Exercise >> Everything in the listing should be restated word for word.
Provided data Block Start
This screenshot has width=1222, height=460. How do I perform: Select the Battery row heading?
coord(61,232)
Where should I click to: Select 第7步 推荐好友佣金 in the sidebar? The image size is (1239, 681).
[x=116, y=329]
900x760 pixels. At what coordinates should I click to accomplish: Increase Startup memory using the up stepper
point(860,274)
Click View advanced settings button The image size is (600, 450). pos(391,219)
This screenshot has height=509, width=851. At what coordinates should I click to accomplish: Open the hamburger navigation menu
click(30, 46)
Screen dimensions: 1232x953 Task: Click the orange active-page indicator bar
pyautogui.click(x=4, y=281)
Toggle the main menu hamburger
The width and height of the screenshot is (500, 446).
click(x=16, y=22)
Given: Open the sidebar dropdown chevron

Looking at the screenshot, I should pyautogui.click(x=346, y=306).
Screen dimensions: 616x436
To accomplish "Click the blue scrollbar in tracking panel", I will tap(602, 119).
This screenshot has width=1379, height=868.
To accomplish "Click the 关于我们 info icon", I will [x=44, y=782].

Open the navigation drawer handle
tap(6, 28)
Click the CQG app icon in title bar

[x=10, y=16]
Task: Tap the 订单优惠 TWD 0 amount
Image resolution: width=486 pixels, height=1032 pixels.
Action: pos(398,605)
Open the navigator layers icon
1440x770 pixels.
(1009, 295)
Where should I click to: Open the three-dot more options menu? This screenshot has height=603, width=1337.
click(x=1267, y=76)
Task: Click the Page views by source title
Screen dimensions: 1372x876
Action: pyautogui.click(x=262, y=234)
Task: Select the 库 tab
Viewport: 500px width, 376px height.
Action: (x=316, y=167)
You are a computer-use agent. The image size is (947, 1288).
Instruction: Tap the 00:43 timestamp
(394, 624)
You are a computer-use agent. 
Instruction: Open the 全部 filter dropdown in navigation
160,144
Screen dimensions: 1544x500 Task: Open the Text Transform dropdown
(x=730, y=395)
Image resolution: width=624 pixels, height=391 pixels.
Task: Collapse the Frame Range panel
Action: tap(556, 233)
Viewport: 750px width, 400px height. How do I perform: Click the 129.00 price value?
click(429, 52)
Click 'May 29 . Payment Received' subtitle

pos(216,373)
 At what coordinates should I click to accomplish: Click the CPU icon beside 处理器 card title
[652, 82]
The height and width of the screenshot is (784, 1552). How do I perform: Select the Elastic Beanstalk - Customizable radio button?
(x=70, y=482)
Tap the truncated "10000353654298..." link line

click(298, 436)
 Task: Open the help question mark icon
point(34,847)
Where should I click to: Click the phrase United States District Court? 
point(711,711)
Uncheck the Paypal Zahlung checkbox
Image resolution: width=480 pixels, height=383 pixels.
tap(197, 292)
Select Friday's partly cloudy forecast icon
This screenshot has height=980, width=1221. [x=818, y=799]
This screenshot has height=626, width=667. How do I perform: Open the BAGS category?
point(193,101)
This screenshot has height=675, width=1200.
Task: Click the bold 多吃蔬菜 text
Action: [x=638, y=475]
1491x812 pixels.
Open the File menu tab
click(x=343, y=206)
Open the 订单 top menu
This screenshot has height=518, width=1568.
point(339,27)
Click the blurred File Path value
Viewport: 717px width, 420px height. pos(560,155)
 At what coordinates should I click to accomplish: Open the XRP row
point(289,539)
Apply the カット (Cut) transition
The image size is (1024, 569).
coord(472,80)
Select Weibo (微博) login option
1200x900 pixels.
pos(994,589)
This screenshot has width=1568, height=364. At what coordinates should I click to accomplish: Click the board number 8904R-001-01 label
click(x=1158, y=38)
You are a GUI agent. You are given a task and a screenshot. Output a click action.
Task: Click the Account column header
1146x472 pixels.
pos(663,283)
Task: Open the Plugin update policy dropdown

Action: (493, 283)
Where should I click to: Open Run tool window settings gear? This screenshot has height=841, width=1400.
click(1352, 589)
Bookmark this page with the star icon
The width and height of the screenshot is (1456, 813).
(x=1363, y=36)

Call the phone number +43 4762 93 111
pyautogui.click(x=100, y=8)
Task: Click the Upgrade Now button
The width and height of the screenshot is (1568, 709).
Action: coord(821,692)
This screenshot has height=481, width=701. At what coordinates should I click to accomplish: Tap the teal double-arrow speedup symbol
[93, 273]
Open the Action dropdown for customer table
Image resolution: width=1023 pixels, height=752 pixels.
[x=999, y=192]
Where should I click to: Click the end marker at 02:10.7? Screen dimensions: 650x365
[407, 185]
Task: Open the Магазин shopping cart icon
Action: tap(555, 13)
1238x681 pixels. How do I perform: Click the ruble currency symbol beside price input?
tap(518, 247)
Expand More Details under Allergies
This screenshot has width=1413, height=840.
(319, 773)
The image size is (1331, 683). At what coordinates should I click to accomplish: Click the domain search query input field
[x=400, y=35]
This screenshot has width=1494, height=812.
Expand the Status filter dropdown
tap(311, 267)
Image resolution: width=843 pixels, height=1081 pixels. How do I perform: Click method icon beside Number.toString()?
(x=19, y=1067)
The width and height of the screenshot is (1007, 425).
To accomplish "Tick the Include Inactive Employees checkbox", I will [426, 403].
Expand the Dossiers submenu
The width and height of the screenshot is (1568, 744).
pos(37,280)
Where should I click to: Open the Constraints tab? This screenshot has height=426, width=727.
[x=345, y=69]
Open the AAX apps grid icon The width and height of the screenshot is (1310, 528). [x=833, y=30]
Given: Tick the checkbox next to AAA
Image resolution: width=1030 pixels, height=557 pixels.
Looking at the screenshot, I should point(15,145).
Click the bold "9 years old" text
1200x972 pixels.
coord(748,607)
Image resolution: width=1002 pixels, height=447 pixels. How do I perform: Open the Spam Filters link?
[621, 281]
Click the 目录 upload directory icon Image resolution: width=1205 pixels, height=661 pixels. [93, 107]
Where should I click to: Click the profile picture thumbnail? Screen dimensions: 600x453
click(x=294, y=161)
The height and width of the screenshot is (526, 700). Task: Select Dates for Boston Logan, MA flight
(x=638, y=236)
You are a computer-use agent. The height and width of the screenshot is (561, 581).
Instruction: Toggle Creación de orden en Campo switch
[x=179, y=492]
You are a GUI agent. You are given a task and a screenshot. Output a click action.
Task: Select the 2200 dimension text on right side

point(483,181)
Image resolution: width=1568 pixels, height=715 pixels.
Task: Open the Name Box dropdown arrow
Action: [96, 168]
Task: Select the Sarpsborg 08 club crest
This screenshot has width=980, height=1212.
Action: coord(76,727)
Provided data Block End
Exercise result >>
This screenshot has width=1222, height=460. How do I perform: Select the Battery row heading?
coord(61,232)
Where should I click to: Select 第7步 推荐好友佣金 in the sidebar? The image size is (1239, 681).
[x=116, y=329]
900x760 pixels. At what coordinates should I click to accomplish: Increase Startup memory using the up stepper
point(860,274)
Click View advanced settings button The image size is (600, 450). pos(391,219)
This screenshot has height=509, width=851. At what coordinates should I click to accomplish: Open the hamburger navigation menu
click(30, 46)
Screen dimensions: 1232x953 Task: Click the orange active-page indicator bar
pyautogui.click(x=4, y=281)
Toggle the main menu hamburger
The width and height of the screenshot is (500, 446).
click(x=16, y=22)
Given: Open the sidebar dropdown chevron

Looking at the screenshot, I should pyautogui.click(x=346, y=306).
Screen dimensions: 616x436
To accomplish "Click the blue scrollbar in tracking panel", I will tap(602, 119).
This screenshot has width=1379, height=868.
To accomplish "Click the 关于我们 info icon", I will [x=44, y=782].

Open the navigation drawer handle
tap(6, 28)
Click the CQG app icon in title bar

[x=10, y=16]
Task: Tap the 订单优惠 TWD 0 amount
Image resolution: width=486 pixels, height=1032 pixels.
Action: pos(398,605)
Open the navigator layers icon
1440x770 pixels.
(1009, 295)
Where should I click to: Open the three-dot more options menu? This screenshot has height=603, width=1337.
click(x=1267, y=76)
Task: Click the Page views by source title
Screen dimensions: 1372x876
Action: pyautogui.click(x=262, y=234)
Task: Select the 库 tab
Viewport: 500px width, 376px height.
Action: (x=316, y=167)
You are a computer-use agent. The image size is (947, 1288).
Instruction: Tap the 00:43 timestamp
(394, 624)
You are a computer-use agent. 
Instruction: Open the 全部 filter dropdown in navigation
160,144
Screen dimensions: 1544x500 Task: Open the Text Transform dropdown
(x=730, y=395)
Image resolution: width=624 pixels, height=391 pixels.
Task: Collapse the Frame Range panel
Action: tap(556, 233)
Viewport: 750px width, 400px height. How do I perform: Click the 129.00 price value?
click(429, 52)
Click 'May 29 . Payment Received' subtitle

pos(216,373)
 At what coordinates should I click to accomplish: Click the CPU icon beside 处理器 card title
[652, 82]
The height and width of the screenshot is (784, 1552). How do I perform: Select the Elastic Beanstalk - Customizable radio button?
(x=70, y=482)
Tap the truncated "10000353654298..." link line

click(298, 436)
 Task: Open the help question mark icon
point(34,847)
Where should I click to: Click the phrase United States District Court? 
point(711,711)
Uncheck the Paypal Zahlung checkbox
Image resolution: width=480 pixels, height=383 pixels.
tap(197, 292)
Select Friday's partly cloudy forecast icon
This screenshot has height=980, width=1221. [x=818, y=799]
This screenshot has height=626, width=667. How do I perform: Open the BAGS category?
point(193,101)
This screenshot has height=675, width=1200.
Task: Click the bold 多吃蔬菜 text
Action: [x=638, y=475]
1491x812 pixels.
Open the File menu tab
click(x=343, y=206)
Open the 订单 top menu
This screenshot has height=518, width=1568.
point(339,27)
Click the blurred File Path value
Viewport: 717px width, 420px height. pos(560,155)
 At what coordinates should I click to accomplish: Open the XRP row
point(289,539)
Apply the カット (Cut) transition
The image size is (1024, 569).
coord(472,80)
Select Weibo (微博) login option
1200x900 pixels.
pos(994,589)
This screenshot has width=1568, height=364. At what coordinates should I click to accomplish: Click the board number 8904R-001-01 label
click(x=1158, y=38)
You are a GUI agent. You are given a task and a screenshot. Output a click action.
Task: Click the Account column header
1146x472 pixels.
pos(663,283)
Task: Open the Plugin update policy dropdown

Action: (493, 283)
Where should I click to: Open Run tool window settings gear? This screenshot has height=841, width=1400.
click(1352, 589)
Bookmark this page with the star icon
The width and height of the screenshot is (1456, 813).
(x=1363, y=36)

Call the phone number +43 4762 93 111
pyautogui.click(x=100, y=8)
Task: Click the Upgrade Now button
The width and height of the screenshot is (1568, 709).
Action: coord(821,692)
This screenshot has height=481, width=701. At what coordinates should I click to accomplish: Tap the teal double-arrow speedup symbol
[93, 273]
Open the Action dropdown for customer table
Image resolution: width=1023 pixels, height=752 pixels.
[x=999, y=192]
Where should I click to: Click the end marker at 02:10.7? Screen dimensions: 650x365
[407, 185]
Task: Open the Магазин shopping cart icon
Action: tap(555, 13)
1238x681 pixels. How do I perform: Click the ruble currency symbol beside price input?
tap(518, 247)
Expand More Details under Allergies
This screenshot has width=1413, height=840.
(319, 773)
The image size is (1331, 683). At what coordinates should I click to accomplish: Click the domain search query input field
[x=400, y=35]
This screenshot has width=1494, height=812.
Expand the Status filter dropdown
tap(311, 267)
Image resolution: width=843 pixels, height=1081 pixels. How do I perform: Click method icon beside Number.toString()?
(x=19, y=1067)
The width and height of the screenshot is (1007, 425).
To accomplish "Tick the Include Inactive Employees checkbox", I will [426, 403].
Expand the Dossiers submenu
The width and height of the screenshot is (1568, 744).
pos(37,280)
Where should I click to: Open the Constraints tab? This screenshot has height=426, width=727.
[x=345, y=69]
Open the AAX apps grid icon The width and height of the screenshot is (1310, 528). [x=833, y=30]
Given: Tick the checkbox next to AAA
Image resolution: width=1030 pixels, height=557 pixels.
Looking at the screenshot, I should point(15,145).
Click the bold "9 years old" text
1200x972 pixels.
coord(748,607)
Image resolution: width=1002 pixels, height=447 pixels. How do I perform: Open the Spam Filters link?
[621, 281]
Click the 目录 upload directory icon Image resolution: width=1205 pixels, height=661 pixels. [93, 107]
Where should I click to: Click the profile picture thumbnail? Screen dimensions: 600x453
click(x=294, y=161)
The height and width of the screenshot is (526, 700). Task: Select Dates for Boston Logan, MA flight
(x=638, y=236)
You are a computer-use agent. The height and width of the screenshot is (561, 581).
Instruction: Toggle Creación de orden en Campo switch
[x=179, y=492]
You are a GUI agent. You are given a task and a screenshot. Output a click action.
Task: Select the 2200 dimension text on right side

point(483,181)
Image resolution: width=1568 pixels, height=715 pixels.
Task: Open the Name Box dropdown arrow
Action: [96, 168]
Task: Select the Sarpsborg 08 club crest
This screenshot has width=980, height=1212.
Action: coord(76,727)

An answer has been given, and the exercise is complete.